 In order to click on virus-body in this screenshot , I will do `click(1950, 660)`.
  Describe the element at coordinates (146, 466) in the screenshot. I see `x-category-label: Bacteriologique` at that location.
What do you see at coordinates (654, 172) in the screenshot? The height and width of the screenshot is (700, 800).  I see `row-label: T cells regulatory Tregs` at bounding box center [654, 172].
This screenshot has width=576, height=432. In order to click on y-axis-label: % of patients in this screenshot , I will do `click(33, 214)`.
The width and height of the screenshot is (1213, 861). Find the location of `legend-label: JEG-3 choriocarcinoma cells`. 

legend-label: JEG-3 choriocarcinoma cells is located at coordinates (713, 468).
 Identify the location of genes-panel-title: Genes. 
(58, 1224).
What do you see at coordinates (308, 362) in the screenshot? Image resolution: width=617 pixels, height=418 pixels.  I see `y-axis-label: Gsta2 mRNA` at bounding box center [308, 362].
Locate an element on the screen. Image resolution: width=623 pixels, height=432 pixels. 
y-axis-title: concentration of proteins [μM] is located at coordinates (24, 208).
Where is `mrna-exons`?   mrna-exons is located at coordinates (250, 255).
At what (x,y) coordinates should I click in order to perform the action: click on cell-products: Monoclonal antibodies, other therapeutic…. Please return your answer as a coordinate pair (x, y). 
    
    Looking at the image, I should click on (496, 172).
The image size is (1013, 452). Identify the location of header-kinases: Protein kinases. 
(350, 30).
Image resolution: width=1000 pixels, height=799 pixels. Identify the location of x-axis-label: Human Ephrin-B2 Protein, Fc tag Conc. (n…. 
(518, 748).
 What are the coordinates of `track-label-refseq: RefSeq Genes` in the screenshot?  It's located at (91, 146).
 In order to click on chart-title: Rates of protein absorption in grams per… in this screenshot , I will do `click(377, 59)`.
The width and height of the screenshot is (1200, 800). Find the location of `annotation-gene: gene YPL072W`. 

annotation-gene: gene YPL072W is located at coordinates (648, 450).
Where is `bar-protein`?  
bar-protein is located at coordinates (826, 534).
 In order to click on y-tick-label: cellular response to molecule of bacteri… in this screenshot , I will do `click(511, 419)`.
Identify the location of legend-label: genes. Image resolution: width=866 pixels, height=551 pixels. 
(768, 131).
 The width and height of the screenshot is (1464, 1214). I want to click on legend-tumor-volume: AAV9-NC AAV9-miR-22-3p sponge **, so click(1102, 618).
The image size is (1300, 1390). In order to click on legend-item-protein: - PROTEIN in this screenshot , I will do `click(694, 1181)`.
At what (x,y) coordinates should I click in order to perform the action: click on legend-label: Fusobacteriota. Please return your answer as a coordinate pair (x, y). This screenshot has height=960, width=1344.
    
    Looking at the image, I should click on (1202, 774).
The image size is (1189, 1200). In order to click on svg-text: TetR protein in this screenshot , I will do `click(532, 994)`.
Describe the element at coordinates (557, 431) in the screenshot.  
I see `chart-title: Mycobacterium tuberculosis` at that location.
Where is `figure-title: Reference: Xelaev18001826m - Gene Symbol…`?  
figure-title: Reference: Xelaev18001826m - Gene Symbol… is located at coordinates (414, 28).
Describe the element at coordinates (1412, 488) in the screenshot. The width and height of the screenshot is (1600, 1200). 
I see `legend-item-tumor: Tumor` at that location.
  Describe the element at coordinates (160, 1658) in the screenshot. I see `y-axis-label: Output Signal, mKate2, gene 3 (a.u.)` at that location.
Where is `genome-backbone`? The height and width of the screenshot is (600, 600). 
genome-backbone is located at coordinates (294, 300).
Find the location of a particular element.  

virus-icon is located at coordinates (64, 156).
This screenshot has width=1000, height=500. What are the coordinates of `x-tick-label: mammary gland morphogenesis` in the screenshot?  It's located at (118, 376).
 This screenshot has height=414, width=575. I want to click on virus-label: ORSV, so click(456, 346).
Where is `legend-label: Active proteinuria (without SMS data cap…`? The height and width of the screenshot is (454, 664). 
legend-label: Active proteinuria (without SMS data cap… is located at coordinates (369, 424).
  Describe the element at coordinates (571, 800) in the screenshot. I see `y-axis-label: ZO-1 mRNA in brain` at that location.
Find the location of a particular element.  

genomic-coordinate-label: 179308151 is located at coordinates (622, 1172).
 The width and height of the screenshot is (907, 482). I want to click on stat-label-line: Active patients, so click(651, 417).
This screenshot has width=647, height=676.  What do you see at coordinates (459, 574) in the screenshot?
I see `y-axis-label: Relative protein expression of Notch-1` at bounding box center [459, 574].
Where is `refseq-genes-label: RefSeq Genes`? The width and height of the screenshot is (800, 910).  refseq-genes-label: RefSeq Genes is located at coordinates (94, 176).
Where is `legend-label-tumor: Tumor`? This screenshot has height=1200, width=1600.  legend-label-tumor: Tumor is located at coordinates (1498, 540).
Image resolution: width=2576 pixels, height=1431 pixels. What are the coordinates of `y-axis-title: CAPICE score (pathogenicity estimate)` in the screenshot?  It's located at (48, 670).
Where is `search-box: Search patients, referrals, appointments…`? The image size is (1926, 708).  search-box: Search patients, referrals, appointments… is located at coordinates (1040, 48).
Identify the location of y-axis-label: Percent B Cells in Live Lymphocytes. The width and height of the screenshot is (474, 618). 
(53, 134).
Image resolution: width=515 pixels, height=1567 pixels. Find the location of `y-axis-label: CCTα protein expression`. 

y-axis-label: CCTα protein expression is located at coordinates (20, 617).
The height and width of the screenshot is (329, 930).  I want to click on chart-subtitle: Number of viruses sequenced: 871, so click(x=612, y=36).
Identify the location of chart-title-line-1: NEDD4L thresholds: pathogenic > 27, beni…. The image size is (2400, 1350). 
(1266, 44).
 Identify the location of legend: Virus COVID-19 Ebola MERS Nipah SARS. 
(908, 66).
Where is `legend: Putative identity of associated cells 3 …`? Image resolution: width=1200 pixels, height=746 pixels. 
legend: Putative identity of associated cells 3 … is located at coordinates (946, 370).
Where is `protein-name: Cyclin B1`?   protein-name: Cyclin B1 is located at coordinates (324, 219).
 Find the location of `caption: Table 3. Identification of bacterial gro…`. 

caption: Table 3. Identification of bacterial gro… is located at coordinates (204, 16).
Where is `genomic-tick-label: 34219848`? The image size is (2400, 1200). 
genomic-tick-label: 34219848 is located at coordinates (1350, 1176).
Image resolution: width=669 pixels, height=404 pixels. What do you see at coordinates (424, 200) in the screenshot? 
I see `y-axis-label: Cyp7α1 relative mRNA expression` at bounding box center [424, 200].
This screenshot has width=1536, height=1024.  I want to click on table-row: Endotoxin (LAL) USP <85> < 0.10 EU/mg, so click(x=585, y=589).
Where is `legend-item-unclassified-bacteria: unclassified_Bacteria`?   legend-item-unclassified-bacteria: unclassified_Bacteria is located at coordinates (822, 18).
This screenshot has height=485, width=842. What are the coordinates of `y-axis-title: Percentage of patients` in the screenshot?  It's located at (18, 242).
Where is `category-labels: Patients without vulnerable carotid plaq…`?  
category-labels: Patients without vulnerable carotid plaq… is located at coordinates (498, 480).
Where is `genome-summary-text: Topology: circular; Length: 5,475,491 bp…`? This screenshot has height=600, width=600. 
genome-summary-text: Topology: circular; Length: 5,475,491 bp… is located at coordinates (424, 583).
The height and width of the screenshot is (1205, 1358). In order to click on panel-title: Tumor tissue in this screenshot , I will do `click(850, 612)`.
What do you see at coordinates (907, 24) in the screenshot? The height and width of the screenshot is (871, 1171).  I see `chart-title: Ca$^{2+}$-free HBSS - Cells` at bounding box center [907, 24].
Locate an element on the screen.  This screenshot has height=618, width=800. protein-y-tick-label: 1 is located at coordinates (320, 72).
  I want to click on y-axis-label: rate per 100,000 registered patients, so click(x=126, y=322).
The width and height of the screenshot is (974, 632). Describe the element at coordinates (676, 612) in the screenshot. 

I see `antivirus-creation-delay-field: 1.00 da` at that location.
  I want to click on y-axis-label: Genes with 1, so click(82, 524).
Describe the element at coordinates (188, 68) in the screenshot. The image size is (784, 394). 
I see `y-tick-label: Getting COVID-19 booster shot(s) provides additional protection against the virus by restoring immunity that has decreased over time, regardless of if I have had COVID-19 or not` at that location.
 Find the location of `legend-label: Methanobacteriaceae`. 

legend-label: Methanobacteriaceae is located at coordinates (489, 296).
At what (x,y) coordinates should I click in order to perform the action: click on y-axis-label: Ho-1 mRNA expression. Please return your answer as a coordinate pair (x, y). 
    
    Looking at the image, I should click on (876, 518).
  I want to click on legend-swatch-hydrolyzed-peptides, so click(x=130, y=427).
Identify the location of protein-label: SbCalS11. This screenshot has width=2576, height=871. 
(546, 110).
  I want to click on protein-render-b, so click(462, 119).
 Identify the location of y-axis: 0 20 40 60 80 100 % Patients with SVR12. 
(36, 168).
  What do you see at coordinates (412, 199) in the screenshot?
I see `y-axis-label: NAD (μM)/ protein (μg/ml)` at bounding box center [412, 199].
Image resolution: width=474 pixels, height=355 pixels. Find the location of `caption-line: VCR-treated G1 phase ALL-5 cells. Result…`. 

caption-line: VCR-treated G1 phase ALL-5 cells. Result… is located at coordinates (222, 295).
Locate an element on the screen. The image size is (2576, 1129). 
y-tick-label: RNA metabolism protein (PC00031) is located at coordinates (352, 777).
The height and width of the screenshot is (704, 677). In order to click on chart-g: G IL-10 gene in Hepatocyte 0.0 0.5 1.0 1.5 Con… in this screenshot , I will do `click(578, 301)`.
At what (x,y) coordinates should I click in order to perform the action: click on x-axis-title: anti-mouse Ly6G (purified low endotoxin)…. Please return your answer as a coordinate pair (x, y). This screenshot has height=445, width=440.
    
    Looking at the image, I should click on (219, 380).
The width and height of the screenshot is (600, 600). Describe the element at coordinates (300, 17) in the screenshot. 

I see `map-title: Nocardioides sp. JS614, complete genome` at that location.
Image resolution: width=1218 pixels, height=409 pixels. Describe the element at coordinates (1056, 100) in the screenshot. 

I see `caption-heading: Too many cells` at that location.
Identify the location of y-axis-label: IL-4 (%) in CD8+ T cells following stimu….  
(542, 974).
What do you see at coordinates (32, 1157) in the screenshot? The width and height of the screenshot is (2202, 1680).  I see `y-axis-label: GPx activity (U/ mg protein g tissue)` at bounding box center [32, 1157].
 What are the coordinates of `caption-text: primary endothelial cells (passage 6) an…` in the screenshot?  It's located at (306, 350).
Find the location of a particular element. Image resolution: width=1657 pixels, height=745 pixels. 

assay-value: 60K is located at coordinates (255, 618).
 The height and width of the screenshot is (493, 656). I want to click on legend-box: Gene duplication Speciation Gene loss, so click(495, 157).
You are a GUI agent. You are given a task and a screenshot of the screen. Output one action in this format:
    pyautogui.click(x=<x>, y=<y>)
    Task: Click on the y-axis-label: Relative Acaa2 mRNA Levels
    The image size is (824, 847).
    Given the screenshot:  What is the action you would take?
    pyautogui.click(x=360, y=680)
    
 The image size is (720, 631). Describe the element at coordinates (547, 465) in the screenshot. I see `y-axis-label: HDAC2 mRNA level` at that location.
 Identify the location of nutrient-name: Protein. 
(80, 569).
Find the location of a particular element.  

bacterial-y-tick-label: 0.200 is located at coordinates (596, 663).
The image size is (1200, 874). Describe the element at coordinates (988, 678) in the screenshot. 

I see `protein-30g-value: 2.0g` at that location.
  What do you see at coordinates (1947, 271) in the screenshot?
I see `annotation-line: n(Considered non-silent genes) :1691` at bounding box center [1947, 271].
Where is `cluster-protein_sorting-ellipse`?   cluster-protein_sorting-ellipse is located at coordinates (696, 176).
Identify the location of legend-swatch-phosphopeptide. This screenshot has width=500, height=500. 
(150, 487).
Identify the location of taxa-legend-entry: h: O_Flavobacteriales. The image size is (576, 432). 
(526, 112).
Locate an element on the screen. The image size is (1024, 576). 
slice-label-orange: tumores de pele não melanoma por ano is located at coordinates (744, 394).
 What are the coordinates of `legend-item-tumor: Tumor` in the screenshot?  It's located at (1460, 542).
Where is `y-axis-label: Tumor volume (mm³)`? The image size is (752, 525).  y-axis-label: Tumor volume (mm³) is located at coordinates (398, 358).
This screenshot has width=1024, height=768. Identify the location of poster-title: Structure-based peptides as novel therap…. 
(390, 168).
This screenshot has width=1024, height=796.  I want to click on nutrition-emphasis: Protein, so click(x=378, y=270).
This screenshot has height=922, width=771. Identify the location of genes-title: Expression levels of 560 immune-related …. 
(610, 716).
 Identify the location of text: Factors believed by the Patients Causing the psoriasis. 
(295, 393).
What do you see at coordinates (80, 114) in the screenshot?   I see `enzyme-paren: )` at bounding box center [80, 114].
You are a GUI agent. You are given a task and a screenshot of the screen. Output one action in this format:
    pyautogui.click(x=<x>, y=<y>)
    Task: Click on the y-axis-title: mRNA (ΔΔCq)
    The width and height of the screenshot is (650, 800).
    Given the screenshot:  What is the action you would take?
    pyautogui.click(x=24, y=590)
===============
**The task**
Output each line of the records above exactly, beginning at the first, and stop once the line containing "This screenshot has width=576, height=432." has been output.

**Task solution**
 In order to click on virus-body in this screenshot , I will do `click(1950, 660)`.
  Describe the element at coordinates (146, 466) in the screenshot. I see `x-category-label: Bacteriologique` at that location.
What do you see at coordinates (654, 172) in the screenshot? The height and width of the screenshot is (700, 800).  I see `row-label: T cells regulatory Tregs` at bounding box center [654, 172].
This screenshot has width=576, height=432. In order to click on y-axis-label: % of patients in this screenshot , I will do `click(33, 214)`.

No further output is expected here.